Text section:
[start]
# Range Finder



## Blake Tyler (Mar 21, 2009)

Question on Range Finders - Is it a necessity? Does having one that calculates the true distance factoring in angle make that much difference? What is the best one for the money?...

Opinnions Please.....


----------



## bountyhunter (Jul 6, 2005)

I've never considered a range finder for a couple of reasons. First off it is something to fumble with that could make noise or get you seen. Second is knowing your limits based on good practice. There is a lot more to shooting angles that just knowing the distance.

Now if you are going to be taking shoots like some of those guys you see bow hunting on TV, 50-70 yard shoots (which is nuts if you ask me) a range finder might be of some use. If you are like most of us, practice, practice and more practice will get you where you need to be come opening morning.


----------



## Chunky (Oct 15, 2006)

Necessary...no
I don't use one, because I only shoot 25 yards and in...but I think they can be useful for those shooting compounds.

For example, get in your stand and range all the areas where you think a shot might come.


----------



## TXPalerider (May 21, 2004)

Not necessary, but, extremely convenient. Being able to factor in the distance typically is not a big deal in Texas unless you are hunting in East Texas (way up a tree). It's really only applicable when you are shooting form REALLY high and most of us in Texas hunt from a 10-12 ft tripod at the highest.

I have a Nikon and like it. Had a Bushnell and hated it (not to mention their customer service sux). Regardless of brand, you don't need to spend a ton of money to get one that will work fine for bowhunting ranges.


----------



## Blake Tyler (Mar 21, 2009)

What model do you have Pale? So unless you're say 15ft or so more feet in the air than the one that calculates the true angle is really not needed? I would just think the would come in handy to say shoot areas before you hunt and know distances to certain areas and what not.


----------



## TXPalerider (May 21, 2004)

Blake Tyler said:


> What model do you have Pale?


Nikon Laser 440

I think the newest model is called a 550



Blake Tyler said:


> So unless you're say 15ft or so more feet in the air than the one that calculates the true angle is really not needed?


Right. I would even say it probably doesn't make much difference until you get closer to 25-30 ft up.



Blake Tyler said:


> I would just think the would come in handy to say shoot areas before you hunt and know distances to certain areas and what not.


That's 90% of what I use mine for.


----------



## Blake Tyler (Mar 21, 2009)

Alright I'll have to check them out, some are just so dang expensive. 
This whole archery gig is not cheap!!...I'm also thinking about getting a pop-up blind. What is your take on these and any suggestions?


----------



## TXPalerider (May 21, 2004)

If you are going to ever hunt with someone else in your blind, buy one of the 77" blinds. You can find a good one for $150 or less. We used several GroundMax blinds last year and they were great. Primos has since bought them. 

The bigger blinds are great for putting out and leaving all season. Just pick them up after the season is over. For impromptu hunting, the smaller (60"x60") blinds are less noticeable and easier to hide than the larger ones.


----------



## Blake Tyler (Mar 21, 2009)

alright thanks! sweet best buy happens to sell range fidners and they have the 550......now i gotta decide if i wanna spend the gift card on a range finder or an external hard drive...
[end]
Extracted data:
[start]
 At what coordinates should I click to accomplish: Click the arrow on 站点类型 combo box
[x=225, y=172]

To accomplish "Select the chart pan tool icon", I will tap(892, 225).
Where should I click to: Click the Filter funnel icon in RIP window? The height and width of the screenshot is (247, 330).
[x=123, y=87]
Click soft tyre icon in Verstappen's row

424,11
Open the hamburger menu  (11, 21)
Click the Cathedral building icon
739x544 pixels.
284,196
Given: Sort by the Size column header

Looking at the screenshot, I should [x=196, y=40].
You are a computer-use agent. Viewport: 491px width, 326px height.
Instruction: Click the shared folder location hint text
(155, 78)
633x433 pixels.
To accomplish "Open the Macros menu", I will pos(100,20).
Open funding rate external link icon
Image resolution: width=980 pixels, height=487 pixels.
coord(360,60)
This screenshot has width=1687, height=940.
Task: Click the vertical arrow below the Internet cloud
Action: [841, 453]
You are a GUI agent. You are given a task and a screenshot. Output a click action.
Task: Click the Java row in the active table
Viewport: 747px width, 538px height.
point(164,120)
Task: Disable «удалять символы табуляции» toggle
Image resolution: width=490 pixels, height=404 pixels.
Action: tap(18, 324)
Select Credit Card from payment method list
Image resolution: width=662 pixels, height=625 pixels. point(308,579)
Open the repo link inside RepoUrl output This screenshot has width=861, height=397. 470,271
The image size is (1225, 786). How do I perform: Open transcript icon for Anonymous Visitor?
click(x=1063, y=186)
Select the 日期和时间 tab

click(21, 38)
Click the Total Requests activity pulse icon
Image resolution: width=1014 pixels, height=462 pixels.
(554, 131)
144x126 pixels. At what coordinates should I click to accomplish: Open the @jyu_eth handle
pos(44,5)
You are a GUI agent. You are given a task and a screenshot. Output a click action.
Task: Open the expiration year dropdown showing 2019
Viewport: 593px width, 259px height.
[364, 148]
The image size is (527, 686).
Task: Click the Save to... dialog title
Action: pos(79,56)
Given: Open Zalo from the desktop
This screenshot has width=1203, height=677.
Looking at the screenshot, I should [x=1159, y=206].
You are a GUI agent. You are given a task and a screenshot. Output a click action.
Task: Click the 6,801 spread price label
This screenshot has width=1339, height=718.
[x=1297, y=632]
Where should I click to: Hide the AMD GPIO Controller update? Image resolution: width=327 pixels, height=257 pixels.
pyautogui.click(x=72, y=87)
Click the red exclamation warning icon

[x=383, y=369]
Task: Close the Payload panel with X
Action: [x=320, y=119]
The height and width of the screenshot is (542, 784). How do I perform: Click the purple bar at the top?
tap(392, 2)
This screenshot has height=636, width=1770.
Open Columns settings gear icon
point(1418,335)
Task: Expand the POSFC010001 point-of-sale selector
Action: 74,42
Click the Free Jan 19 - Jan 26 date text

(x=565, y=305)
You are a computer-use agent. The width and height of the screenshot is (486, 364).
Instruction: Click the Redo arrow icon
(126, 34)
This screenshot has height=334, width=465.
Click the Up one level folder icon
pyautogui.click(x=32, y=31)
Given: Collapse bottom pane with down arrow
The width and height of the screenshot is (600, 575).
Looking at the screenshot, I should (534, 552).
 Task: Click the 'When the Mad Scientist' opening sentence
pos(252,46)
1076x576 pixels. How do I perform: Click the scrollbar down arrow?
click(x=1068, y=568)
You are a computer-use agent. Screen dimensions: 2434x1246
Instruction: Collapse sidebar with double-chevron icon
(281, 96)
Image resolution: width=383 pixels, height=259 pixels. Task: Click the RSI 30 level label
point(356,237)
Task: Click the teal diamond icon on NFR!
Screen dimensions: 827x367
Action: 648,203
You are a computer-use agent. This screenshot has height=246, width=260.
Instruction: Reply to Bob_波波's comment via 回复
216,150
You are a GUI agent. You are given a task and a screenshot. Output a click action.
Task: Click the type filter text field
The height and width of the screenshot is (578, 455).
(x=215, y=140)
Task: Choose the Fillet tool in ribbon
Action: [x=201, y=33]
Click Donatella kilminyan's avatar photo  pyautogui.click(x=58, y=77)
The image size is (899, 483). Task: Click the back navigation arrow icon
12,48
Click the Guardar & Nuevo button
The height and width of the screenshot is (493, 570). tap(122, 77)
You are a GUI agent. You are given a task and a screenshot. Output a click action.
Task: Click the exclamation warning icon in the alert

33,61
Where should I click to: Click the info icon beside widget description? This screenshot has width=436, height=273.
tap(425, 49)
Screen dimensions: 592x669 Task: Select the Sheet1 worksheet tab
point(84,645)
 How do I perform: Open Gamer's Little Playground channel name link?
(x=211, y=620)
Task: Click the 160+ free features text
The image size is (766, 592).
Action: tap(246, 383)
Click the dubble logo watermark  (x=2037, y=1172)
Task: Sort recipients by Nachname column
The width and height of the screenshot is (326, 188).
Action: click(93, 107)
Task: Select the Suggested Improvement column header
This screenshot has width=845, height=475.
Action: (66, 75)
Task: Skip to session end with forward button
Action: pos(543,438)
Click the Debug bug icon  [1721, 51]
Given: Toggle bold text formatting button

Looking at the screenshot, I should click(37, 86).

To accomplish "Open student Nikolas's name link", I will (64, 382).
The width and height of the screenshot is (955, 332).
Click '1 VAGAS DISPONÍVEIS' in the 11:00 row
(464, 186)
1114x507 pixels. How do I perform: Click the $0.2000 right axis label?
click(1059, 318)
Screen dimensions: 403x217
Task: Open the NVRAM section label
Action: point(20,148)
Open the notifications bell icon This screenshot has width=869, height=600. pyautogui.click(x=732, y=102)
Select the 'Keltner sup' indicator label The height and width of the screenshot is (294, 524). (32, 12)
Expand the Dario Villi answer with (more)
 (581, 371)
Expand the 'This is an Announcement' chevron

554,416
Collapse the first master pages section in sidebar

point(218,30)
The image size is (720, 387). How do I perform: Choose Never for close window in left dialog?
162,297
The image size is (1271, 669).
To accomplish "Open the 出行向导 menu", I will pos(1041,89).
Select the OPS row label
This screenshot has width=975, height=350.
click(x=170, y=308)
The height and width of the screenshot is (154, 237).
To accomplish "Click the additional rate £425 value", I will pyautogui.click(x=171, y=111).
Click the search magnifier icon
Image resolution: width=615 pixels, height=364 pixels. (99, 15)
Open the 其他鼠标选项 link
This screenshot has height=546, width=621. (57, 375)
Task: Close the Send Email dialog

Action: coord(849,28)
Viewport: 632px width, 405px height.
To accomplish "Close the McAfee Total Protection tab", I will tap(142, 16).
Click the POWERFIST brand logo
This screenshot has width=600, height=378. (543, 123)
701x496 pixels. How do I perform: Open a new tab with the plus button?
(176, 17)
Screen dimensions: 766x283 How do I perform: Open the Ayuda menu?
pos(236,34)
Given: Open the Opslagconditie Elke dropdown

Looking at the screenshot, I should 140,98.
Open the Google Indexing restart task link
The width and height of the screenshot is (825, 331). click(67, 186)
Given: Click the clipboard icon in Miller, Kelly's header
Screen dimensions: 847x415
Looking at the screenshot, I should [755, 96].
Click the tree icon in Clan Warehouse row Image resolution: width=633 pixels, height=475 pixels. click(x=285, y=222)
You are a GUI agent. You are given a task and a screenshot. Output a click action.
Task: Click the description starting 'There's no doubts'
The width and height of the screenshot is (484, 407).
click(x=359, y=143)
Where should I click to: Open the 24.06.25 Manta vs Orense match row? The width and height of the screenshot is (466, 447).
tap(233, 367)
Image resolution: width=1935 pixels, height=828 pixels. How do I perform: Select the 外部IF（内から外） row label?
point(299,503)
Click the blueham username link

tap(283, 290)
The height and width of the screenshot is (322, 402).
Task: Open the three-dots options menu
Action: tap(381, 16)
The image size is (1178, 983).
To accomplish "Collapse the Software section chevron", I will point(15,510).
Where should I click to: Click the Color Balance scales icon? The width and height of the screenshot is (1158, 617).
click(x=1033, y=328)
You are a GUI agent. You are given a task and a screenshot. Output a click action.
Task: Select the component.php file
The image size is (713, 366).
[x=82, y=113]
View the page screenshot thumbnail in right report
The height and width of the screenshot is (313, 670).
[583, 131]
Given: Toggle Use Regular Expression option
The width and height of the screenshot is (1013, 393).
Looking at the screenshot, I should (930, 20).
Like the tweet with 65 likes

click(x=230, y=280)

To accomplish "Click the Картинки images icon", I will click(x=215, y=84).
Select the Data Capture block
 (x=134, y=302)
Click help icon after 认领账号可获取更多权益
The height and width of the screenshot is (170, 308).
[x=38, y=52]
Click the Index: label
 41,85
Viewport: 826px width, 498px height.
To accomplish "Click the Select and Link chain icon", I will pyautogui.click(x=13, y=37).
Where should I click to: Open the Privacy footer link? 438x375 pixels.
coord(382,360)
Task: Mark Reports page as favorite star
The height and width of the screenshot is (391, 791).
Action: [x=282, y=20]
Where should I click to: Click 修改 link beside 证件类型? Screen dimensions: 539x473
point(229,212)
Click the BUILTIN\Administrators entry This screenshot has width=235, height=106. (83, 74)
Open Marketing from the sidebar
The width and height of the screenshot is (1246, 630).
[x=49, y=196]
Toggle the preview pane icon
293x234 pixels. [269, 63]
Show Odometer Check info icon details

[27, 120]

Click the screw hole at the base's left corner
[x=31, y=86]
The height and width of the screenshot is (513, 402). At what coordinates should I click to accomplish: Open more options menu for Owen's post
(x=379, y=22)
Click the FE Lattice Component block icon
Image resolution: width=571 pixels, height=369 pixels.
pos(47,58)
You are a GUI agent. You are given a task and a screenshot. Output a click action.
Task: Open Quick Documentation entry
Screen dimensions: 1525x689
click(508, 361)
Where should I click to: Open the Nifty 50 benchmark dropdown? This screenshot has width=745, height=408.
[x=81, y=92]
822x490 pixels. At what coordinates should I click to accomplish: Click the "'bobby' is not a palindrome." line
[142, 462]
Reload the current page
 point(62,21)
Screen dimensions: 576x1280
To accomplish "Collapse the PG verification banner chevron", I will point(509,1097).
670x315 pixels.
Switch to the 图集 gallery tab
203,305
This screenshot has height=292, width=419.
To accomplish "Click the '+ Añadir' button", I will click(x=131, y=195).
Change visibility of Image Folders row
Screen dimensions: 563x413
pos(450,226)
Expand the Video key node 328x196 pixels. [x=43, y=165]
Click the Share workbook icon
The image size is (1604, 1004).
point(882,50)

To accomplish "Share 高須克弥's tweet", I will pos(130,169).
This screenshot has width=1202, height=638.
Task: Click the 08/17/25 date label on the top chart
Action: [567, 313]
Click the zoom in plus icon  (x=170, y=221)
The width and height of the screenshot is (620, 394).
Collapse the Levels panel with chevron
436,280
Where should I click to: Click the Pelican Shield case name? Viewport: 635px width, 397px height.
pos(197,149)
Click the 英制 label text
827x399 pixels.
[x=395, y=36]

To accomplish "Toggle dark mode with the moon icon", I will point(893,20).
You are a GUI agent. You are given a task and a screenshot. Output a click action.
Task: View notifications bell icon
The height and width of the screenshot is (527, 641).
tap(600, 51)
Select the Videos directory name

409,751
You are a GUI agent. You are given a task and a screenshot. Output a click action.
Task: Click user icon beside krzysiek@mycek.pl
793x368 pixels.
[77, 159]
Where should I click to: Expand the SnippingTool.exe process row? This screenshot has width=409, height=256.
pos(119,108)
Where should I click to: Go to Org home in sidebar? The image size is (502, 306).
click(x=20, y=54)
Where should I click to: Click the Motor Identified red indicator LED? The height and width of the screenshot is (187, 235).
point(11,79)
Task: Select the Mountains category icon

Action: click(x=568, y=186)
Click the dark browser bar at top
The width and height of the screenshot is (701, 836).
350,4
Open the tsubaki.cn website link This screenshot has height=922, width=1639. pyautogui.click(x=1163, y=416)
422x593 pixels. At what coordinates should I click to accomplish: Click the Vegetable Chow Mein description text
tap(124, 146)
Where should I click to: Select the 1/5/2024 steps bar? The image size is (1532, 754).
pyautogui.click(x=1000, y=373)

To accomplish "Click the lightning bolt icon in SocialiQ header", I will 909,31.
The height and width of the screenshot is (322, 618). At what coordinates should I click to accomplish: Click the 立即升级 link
[end]
What is asked:
a - In the range finder thread, which model of range finder does TXPalerider own?
b - Rewrite the part of the range finder thread that opens with the words containing "Question on Range" and closes with "for the money?...", putting "the top choice" in place of "the best one".
The entries above are separate material from the range finder thread.

Task-by-task answers:
a - A Nikon Laser 440.

b -
Question on Range Finders - Is it a necessity? Does having one that calculates the true distance factoring in angle make that much difference? What is the top choice for the money?...